Quando você assume uma parcela muito elevada, por algum tempo pode até parecer que ela faz sentido – os primeiros meses usufruindo e aproveitando o bem comprado criam um “efeito uau” capaz de enviesar a interpretação das finanças. Este efeito não dura muito tempo.

Cedo ou tarde, a realidade cobrará seu preço. Se você embarcou em uma compra sem condições de sustentá-la por completo, vai precisar abrir mão do bem e encarar a frustração por ter tomado uma decisão sem ter feito um planejamento prévio melhor.

Em outras palavras, você vai ficar chateado consigo mesmo – e isso pode ser perigoso. Muitas pessoas se ressentem de não ter lidado melhor com a situação e descontam a frustração em mais compras sem sentido e na própria família. Ainda são poucos os que refletem e tentam fazer diferente.

O que fazer, então?

  • Pensar mais e melhor;
  • Não comprar logo de cara;
  • Comparar alternativas, observando o Custo Efetivo Total (CET) de cada instituição financeira;
  • Juntar dinheiro para oferecer uma entrada maior;
  • Comprar um bem abaixo do que você julga possível, para aos poucos planejar a escalada.
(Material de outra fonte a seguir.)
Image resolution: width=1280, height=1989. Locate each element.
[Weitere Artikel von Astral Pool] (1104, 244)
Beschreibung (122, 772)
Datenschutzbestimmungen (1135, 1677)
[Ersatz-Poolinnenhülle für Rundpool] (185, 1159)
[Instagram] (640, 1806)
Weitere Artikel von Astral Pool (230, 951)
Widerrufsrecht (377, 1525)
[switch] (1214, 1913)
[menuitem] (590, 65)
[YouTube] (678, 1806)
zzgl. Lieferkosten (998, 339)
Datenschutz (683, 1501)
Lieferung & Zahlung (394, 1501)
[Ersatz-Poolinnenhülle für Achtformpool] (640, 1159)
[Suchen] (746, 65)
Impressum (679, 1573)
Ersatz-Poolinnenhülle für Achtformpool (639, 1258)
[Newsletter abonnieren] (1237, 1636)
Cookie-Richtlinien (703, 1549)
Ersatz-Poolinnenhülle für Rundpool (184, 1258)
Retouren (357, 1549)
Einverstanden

O foco do texto é a entrada, e acho que ficou claro que se você consegue juntar, isso será útil para fazer uma compra mais paciente (e consciente) e ainda garantirá condições comerciais melhores, juros menores e parcelas mais interessantes.

Leia também: Gastar sem culpa: será que você consegue? Deveria!

Conclusão

O papel do crédito é muito importante para manter a economia funcionando e os financiamentos de bens duráveis podem conviver de forma saudável com um bom planejamento financeiro. Para isso, é essencial prestar atenção aos juros e à negociação.

Além de buscar a opção com menor CET possível, você também precisa se certificar de que é capaz de economizar, reajustar seu padrão de vida e criar novos hábitos para juntar dinheiro para aumentar a entrada oferecida no empréstimo.

Uma boa entrada só tem efeitos positivos no decorrer da operação de compra, o que significa mais tranquilidade para pagar pelo bem, usufruir dele como merece e ainda manter o orçamento e as contas em dia, sem sustos.